:: Material for the task

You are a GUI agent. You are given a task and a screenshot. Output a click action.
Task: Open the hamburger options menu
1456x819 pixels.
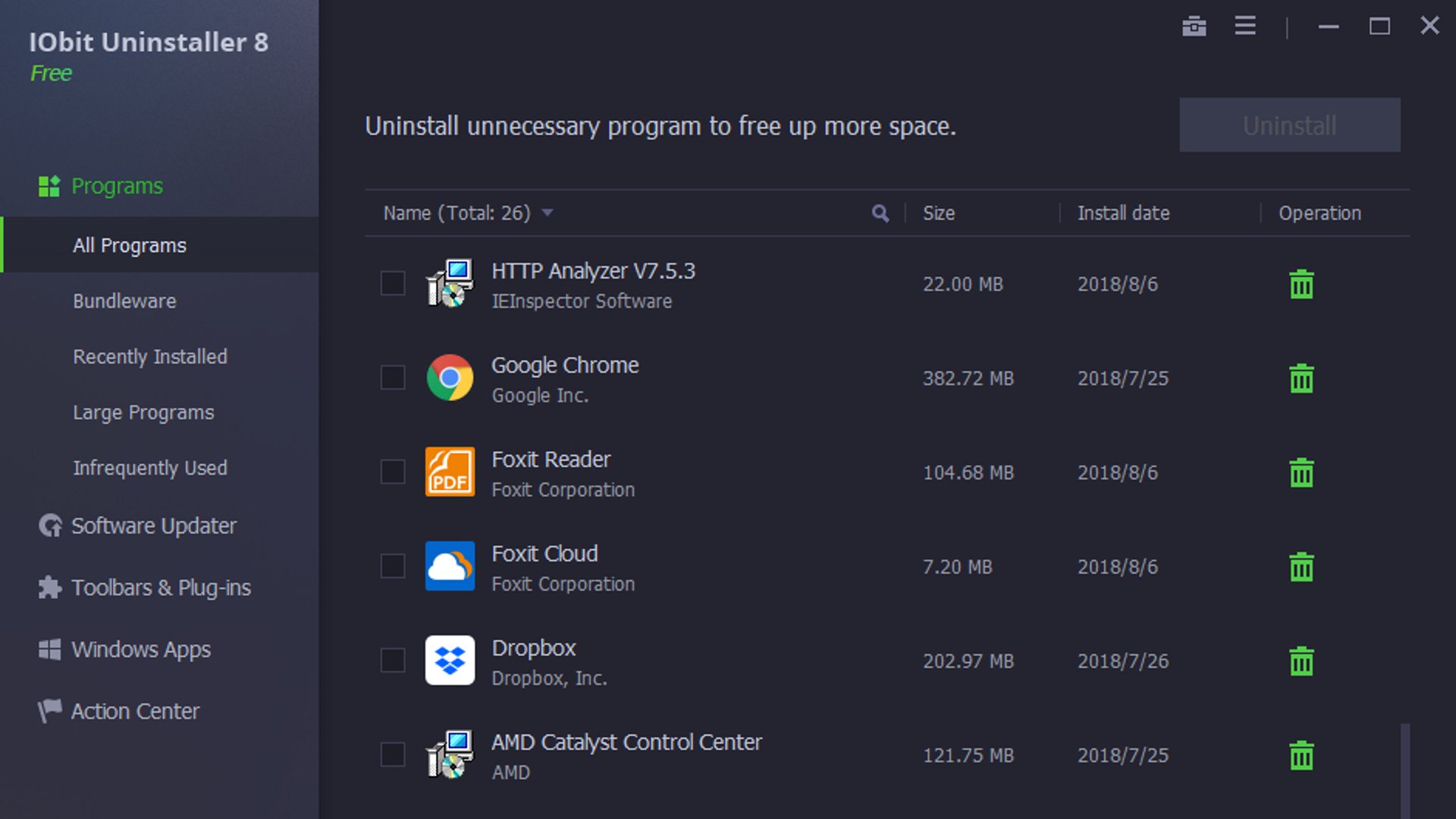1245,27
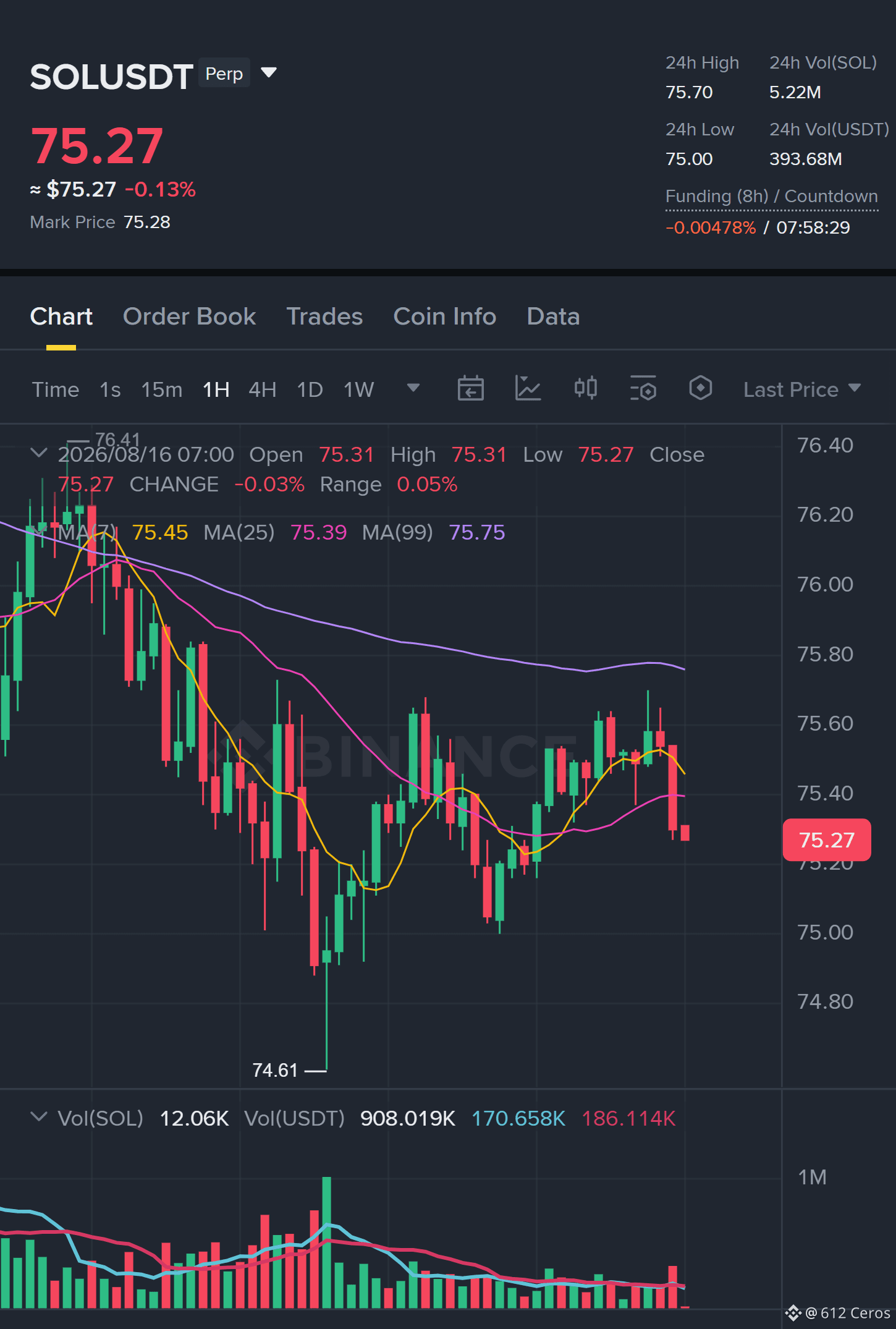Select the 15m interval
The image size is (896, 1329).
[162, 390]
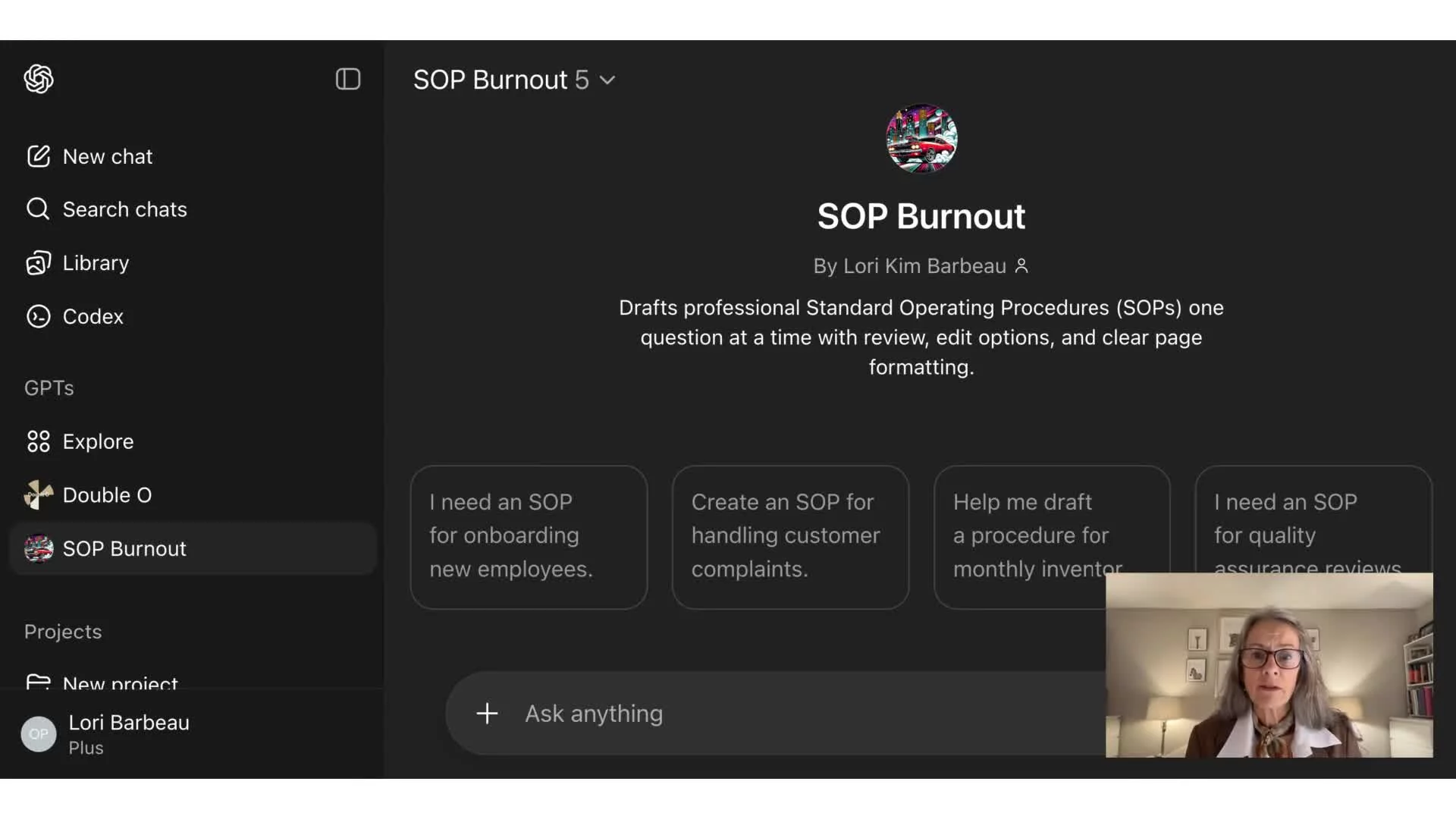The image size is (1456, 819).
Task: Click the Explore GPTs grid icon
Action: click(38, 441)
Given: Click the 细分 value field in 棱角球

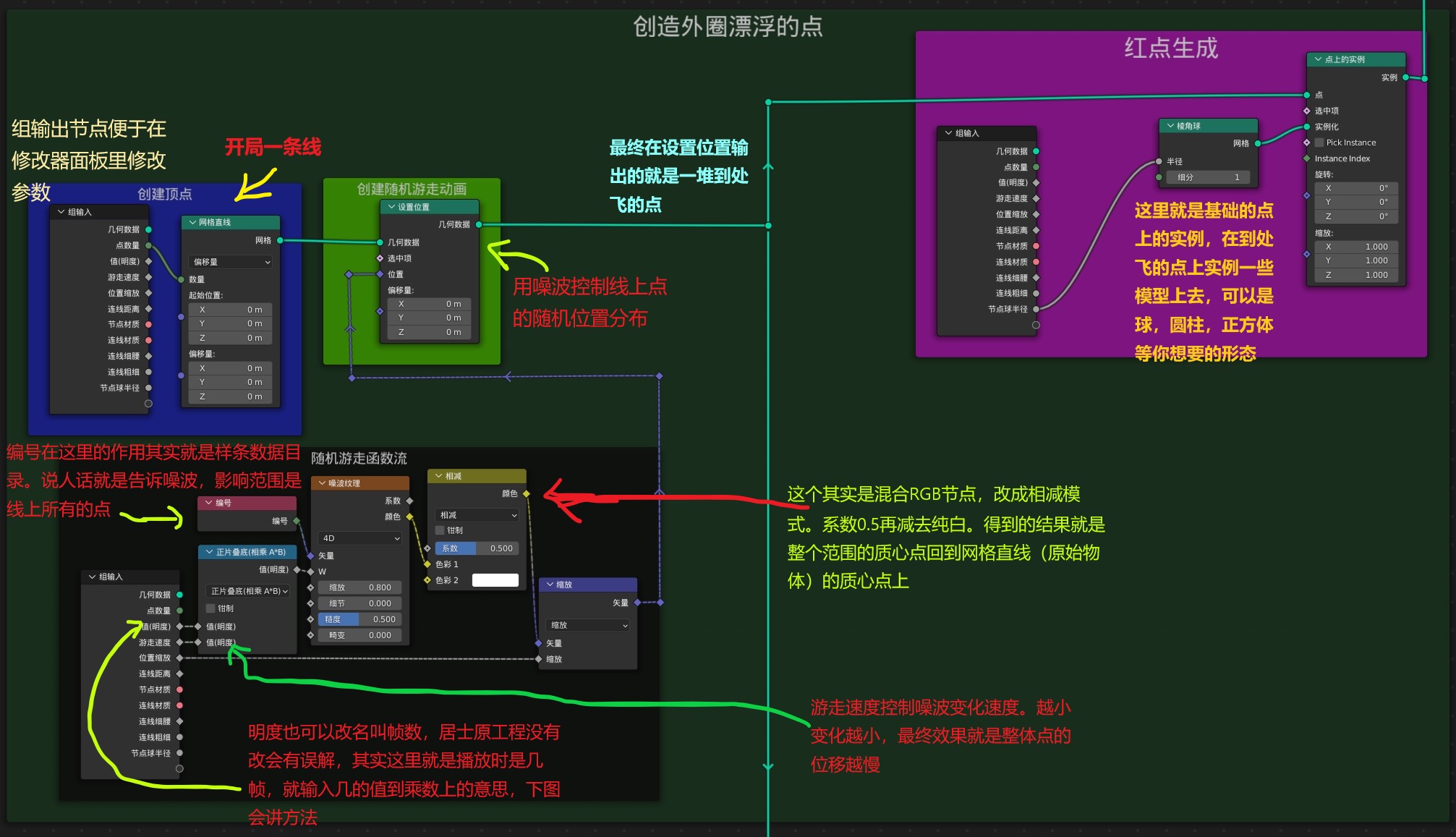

::::

## Exercise brief
Reproduce the whole listing above line for line, with the pictures left out.

## Answer for the task
You are a GUI agent. You are given a task and a screenshot. Output a click action.
Task: Open the hamburger options menu
1456x819 pixels.
1245,27
Select the 15m interval
The image size is (896, 1329).
[162, 390]
The image size is (1456, 819).
Task: Click the Explore GPTs grid icon
Action: click(38, 441)
Given: Click the 细分 value field in 棱角球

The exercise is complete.